Galiba bana bu kitabı anlatacak üç kelime seç deseler, bunları seçerdim. Üstümden bir tır geçmiş gibi hissediyorum çünkü. Bunun başka açıklaması olamaz. 



O kadar güzeldi ki... Kitabı ilk elime aldığımda iyi olacağını bekliyordum, beklentilerimi karşıladı da. Kitabın 300. sayfalarına geldiğimde, kitabı elimden bırakmak için kendimi fazlasıyla zorladım, çünkü kitap büyük bir hızla hayatımda okuduğum en iyi kurguya sahip roman tahtına tırmanıyordu. Fiziksel ve manevi olarak buna hazır olmadığımdan olsa gerek, kitabı hızla elimden bırakıp aklımı başıma toplamaya çalıştım. Sonuç ne mi?

En fazla 12 saat dayanabildim.

Kitabı elime alıp sonuna kadar nasıl okuduğumu bir ben bir Allah biliyor. En son bir kitabı böyle -her paragrafı ikişer üçer kere okuyarak- ne zaman okuduğumu hiç bilmiyorum.

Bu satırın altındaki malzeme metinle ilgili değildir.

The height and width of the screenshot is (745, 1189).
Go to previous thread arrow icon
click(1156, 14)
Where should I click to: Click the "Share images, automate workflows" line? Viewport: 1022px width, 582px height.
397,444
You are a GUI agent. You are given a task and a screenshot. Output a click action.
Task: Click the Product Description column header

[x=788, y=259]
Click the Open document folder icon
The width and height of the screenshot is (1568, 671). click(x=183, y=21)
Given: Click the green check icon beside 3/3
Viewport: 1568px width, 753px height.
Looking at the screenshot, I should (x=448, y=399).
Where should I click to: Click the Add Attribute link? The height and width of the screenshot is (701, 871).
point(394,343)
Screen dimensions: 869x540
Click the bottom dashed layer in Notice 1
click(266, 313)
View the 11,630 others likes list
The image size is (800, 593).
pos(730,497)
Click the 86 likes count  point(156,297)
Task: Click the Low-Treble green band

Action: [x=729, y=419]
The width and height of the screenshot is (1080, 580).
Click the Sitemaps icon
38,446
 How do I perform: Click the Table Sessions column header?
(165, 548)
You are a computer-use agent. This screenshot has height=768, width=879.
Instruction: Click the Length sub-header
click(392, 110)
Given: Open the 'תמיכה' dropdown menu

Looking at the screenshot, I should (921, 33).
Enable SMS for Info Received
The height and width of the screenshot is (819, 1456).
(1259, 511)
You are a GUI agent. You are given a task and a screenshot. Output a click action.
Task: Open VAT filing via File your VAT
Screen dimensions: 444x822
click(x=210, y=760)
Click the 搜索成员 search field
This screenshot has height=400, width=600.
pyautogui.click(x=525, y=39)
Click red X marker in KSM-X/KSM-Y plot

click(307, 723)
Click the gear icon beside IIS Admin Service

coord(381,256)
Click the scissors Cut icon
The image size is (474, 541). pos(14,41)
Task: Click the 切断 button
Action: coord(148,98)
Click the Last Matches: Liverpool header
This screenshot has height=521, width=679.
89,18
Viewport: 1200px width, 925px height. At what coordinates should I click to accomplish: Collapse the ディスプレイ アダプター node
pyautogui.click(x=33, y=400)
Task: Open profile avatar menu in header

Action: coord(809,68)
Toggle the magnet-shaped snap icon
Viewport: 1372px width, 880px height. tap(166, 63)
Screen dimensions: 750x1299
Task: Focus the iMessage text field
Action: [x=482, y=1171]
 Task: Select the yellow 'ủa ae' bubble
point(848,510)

Kitabı övmeye devam edersem buraya satırlar, hatta sayfalar dolusu methiyeler dizebilirim, fakat konuyu kaba taslak -biraz spoilerlı belki- anlatsam iyi olur.

Karakterleri tek tek tanıtacak olursak, hikayemiz genel olarak altı adet hasarlı insanın başından geçiyor. Evet, evet, hasarlı. Kitaptaki karakterleri çevrenizde görebileceğinizi sanmıyorum. Özellikle Kaz Brekker'ı.



Ah, Kaz Brekker. Kendisi benim ilk göz ağrım olan Fısıltı'nın Patch'ini tahtından indiren şahıs. O kadar hasarlı ve aynı zamanda o kadar zeki bir karakter ki, geçmişini öğrendiğimiz anda, onun sıradan olmadığını anlıyoruz. Bu işler için seçilmiş. 
Kaz Brekker'ı günümüzde olduğu kişi haline getiren çok önemli bir olay geçiyor başından küçükken. Ama tabi ki ben anlatmayacağım. Sizin de okuyup benim gibi kalbinizin kırılmasını, yazarın usta diliyle kendiniz o anı yaşıyormuşsunuz gibi hissetmenizi istiyorum. Yo, yo, canilik değil. (Öyle.)
Kaz Brekker, Döküntüler adlı çetenin patronunun sağ kolu. Döküntüler'i önceden bulunduğu ezik durumundan kurtaran kişi. Öyle bir nam salıyor ki yaşadıkları şehir-kasaba tarzı yerde, ona bir süre sonra Kirli Eller lakabı takılıyor. Bunda elinden hiç çıkarmadığı siyah eldivenlerinin de etkisi var tabi. Ve kendisiyle bütünleşen bir simgesi daha var; Karga başlı bastonu.



Aah, anlatmaya devam edersem bitiremem. Diğer karakterlere de geçmem gerek. Brekker hakkında bilmeniz gereken yegane şey her şeyinin mükemmel olduğu.



Inej Ghafa, tamamen hayran kaldığım kadın karakterimiz. Kendisi o kadar sessiz hareket ediyor ki, hemen arkanızda ip hoplasa ruhunuz duymaz. O yüzden kendisine Kaz Brekker tarafından Hayalet adı veriliyor. Kasabadaki herkes onu öyle biliyor. Kendisinin de gerçekten insanın yüreğini burkacak bir geçmişi var. Ve en önemlisi bizim Kaz'a vurgun.
Mükemmel bir bıçak kullanıcısı olduğunu söylemeyi az daha unutuyordum. Gerçekten hızlı ve efsane bir bıçak kullanıcısı.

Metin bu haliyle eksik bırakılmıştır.